• _Description of the task_: Every entry that follows is to be duplicated exactly.

Stored items from a collection
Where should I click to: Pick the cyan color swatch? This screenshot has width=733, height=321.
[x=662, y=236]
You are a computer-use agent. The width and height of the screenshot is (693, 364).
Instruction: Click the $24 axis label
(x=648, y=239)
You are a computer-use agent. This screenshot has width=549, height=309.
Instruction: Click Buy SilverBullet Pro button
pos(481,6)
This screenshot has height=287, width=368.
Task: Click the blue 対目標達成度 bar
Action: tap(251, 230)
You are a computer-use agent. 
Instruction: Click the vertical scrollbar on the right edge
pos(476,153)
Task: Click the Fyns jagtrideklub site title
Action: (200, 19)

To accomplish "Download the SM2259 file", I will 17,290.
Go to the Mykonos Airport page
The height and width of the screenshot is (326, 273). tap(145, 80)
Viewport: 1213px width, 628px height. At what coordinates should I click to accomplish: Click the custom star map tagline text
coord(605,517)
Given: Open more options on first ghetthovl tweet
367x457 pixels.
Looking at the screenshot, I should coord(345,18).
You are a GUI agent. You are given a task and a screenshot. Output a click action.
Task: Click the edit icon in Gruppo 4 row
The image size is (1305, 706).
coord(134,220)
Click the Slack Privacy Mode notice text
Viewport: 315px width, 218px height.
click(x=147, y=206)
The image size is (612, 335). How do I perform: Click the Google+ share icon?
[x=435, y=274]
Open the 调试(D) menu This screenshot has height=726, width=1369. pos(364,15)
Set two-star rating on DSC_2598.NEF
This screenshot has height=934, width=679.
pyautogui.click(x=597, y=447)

• _Response_:
Where should I click to: Pick the cyan color swatch? This screenshot has width=733, height=321.
[x=662, y=236]
You are a computer-use agent. The width and height of the screenshot is (693, 364).
Instruction: Click the $24 axis label
(x=648, y=239)
You are a computer-use agent. This screenshot has width=549, height=309.
Instruction: Click Buy SilverBullet Pro button
pos(481,6)
This screenshot has height=287, width=368.
Task: Click the blue 対目標達成度 bar
Action: tap(251, 230)
You are a computer-use agent. 
Instruction: Click the vertical scrollbar on the right edge
pos(476,153)
Task: Click the Fyns jagtrideklub site title
Action: (200, 19)

To accomplish "Download the SM2259 file", I will 17,290.
Go to the Mykonos Airport page
The height and width of the screenshot is (326, 273). tap(145, 80)
Viewport: 1213px width, 628px height. At what coordinates should I click to accomplish: Click the custom star map tagline text
coord(605,517)
Given: Open more options on first ghetthovl tweet
367x457 pixels.
Looking at the screenshot, I should coord(345,18).
You are a GUI agent. You are given a task and a screenshot. Output a click action.
Task: Click the edit icon in Gruppo 4 row
The image size is (1305, 706).
coord(134,220)
Click the Slack Privacy Mode notice text
Viewport: 315px width, 218px height.
click(x=147, y=206)
The image size is (612, 335). How do I perform: Click the Google+ share icon?
[x=435, y=274]
Open the 调试(D) menu This screenshot has height=726, width=1369. pos(364,15)
Set two-star rating on DSC_2598.NEF
This screenshot has height=934, width=679.
pyautogui.click(x=597, y=447)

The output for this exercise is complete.